Caps Coach Dale Hunter, who answers questions after losses as if a tow truck is about to put a hook onto his car, insisted the match penalty against Nicklas Backstrom, for cross-checking the Bruins’ Rich Peverly as time ran out should not result in the automatic one-game suspension that usually comes with it. “I think it’ll be rescinded,” Hunter said. “If you seen it, it wasn’t bad.”
Hours later, Brendan Shanahan, the NHL’s czar of discipline, ruled differently. Backstrom will miss Thursday’s Game 4.
Exactly when a cross-check to the face, even from a player with Backstrom’s reputation for clean play, isn’t that bad is tough to say. Bias aside, Hunter may not be the best judge. As a player, he was famous for making plays that he apparently didn’t think were “that bad,” plays that earned him a reputation in every NHL city but Washington as one of the league’s dirtiest players.

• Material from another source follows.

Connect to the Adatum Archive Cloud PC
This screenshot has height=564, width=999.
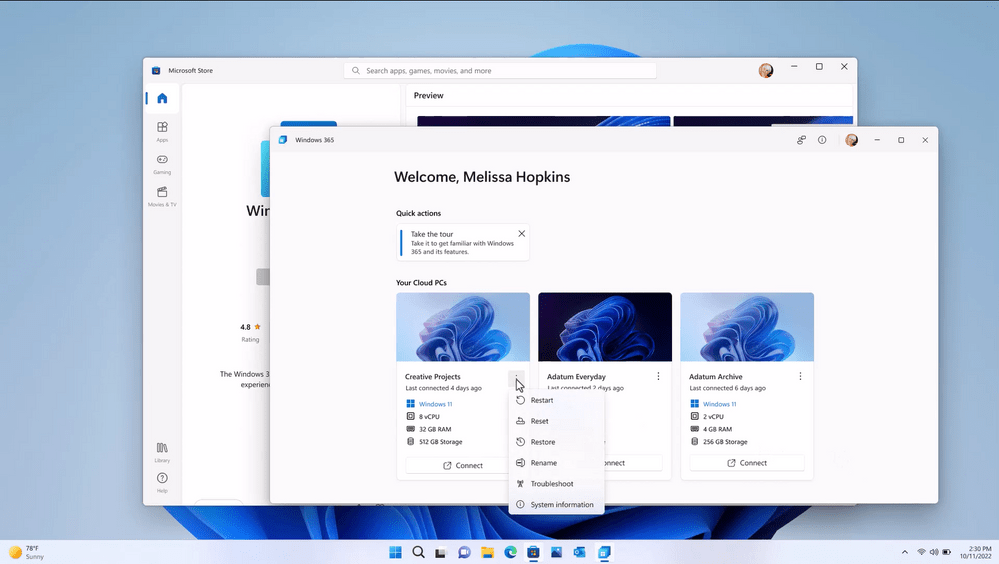746,463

Bruins Coach Claude Julien’s view of the cross-check was — surprise — different from Hunter’s. While he said he understood that physical play is “part of playoff hockey,” he expressed concern over the fact that three of his players have been cross-checked in the face in three games.

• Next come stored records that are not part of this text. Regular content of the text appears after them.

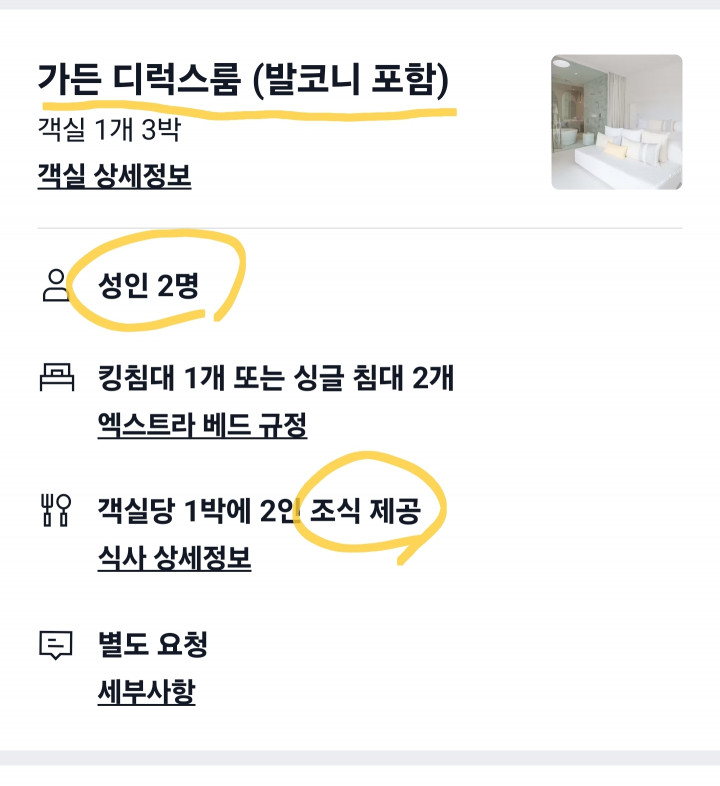Tap the fork and knife meal icon
This screenshot has width=720, height=786.
(54, 510)
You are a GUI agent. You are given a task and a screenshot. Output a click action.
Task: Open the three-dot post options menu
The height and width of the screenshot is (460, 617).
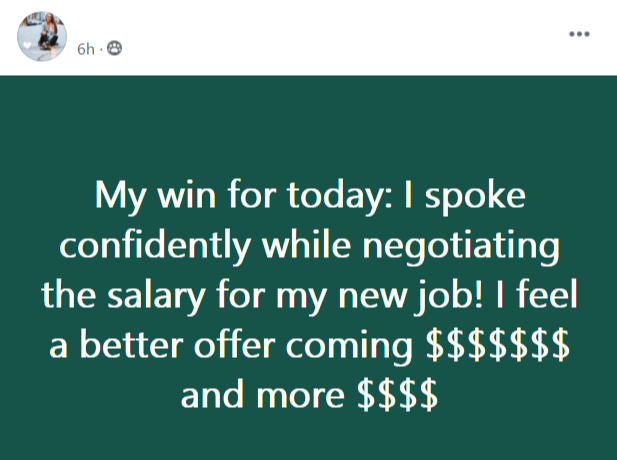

This has the feel of a long series, one that is likely to get chippier as it goes along. That said, if you line up Bruins-Caps next to the mayhem that has broken out in some of the other first-round series in the Stanley Cup playoffs, this is peewee hockey with no hitting allowed. Going into Monday night, 11 game misconducts had been handed out in five nights of play. That compares with six in the entire playoffs a year ago.

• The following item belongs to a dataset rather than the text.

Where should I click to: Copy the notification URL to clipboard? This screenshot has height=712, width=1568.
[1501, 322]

Most series are like this one, with every goal feeling as if it is almost as important as an overtime winner. There were two of those, one for each team, in the first two games in Boston. There, tight checking and good goaltending produced a total of four goals in two games. Seven periods-plus of hockey and the puck went into the net four times.
That changed Monday. Both teams found more open ice. The Bruins finally got some people in front of Braden Holtby’s net to make life a lot more difficult for him. Holtby looked human at times, although the winning goal was one of those hockey flukes: Chara’s shot was redirected by defenseman Roman Hamrlik’s stick past a stunned Holtby.